Under the title Lost in Paradise, the film's world premiere was at the Toronto International Film Festival in September 2011, with further showings at the Vancouver International Film Festival, and the Busan International Film Festival. International distribution rights were subsequently acquired by Amsterdam and Hong Kong-based Fortissimo Films, making it the company's first Vietnamese title. The film premiered as Rebellious Hot Boy in Ho Chi Minh City on 12 October 2011, in Hanoi the following day and was released across Vietnam on the 14 October. The film opened the Hong Kong Lesbian and Gay Film Festival in 2011 where it was described as "Vietnam's first gay film" by AFP. It will also be part of the upcoming Vietnam Film Festival.

==Reception==
AFP called Lost in Paradise "Vietnam's first gay film". The Vancouver International Film Festival explains: "it's the first Vietnamese film to offer a frank account of some aspects of gay life."

VietnamNet noted that Vietnamese films typically denigrate effeminate or transgender people while using them as sources of comedy, while prostitute characters are used for suggestive or provocative purposes; Lost in Paradise places them in the central roles of a love story depicting their predicament. The website noted the themes of alienation and fear amongst homosexuals and the film's humane, intimate and empathetic portrayal. The reviewer felt restless towards the film's end, but praised the ending for releasing the tension and felt the earlier part of the film has a smoother pace. He praised the rich and compelling detail of the main story, as well as the romance and humour of the subplot.

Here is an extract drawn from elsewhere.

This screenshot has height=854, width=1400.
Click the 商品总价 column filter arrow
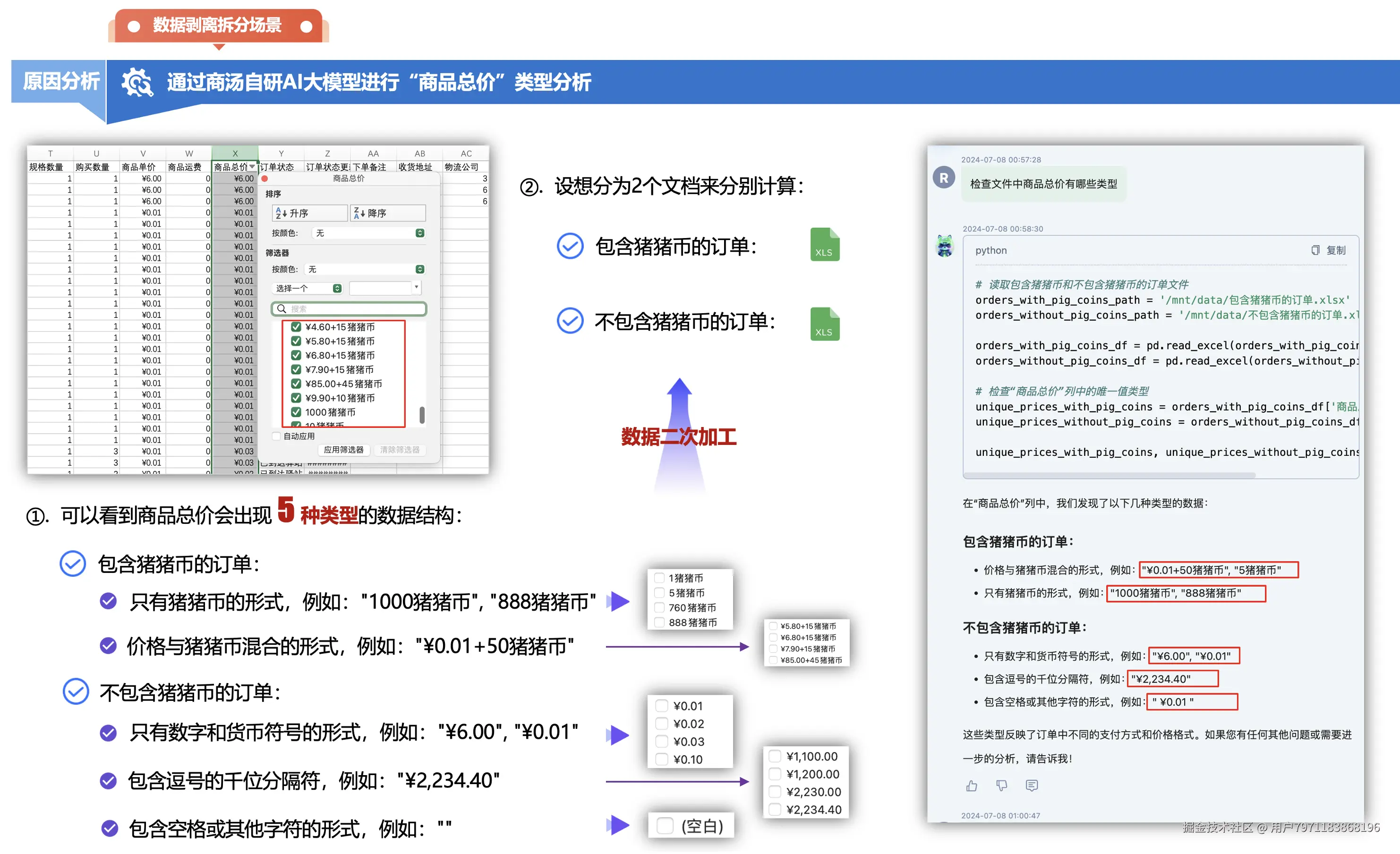252,167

VnExpress praised the movie for its positive portrayal of Vietnamese society's elements, its tasteful portrayal of explicit gay sex and overall realism.

In 2010, the film won Thailand's Technicolor Award. The Vancouver International Film Festival's reviewer said the film is "not very sophisticated by international standards" and that the alternative plot "tries the patience". He felt the film's portrayal of gay prostitution was authentic and said “the depiction of relationships is quite hard-edged. And the film makes the most of its good-looking cast.” Ticket sales at the Toronto International Film Festival outstripped those of other Asian movies, including a sold-out screening. Canada's Press+1 felt the main love story was clichéd and somewhat predictable but the emotion "genuine". The writer judged the male leads' acting as middling; he called Hiếu Hiền's acting superb and argued that the film's secondary plot was its best. The writer felt that a positive, gay-themed film from Vietnam was in itself historically important. He praised the realism of the film but would have preferred better interplay between footage of the two story lines. The Georgia Straight said the film "breaks new ground" in its setting and subject matter. The reviewer also felt the second plot "gets cloying" and called aspects of the gay themes "well-trodden". but said "it does keep things realistic when it comes to the hardships of being gay in the city."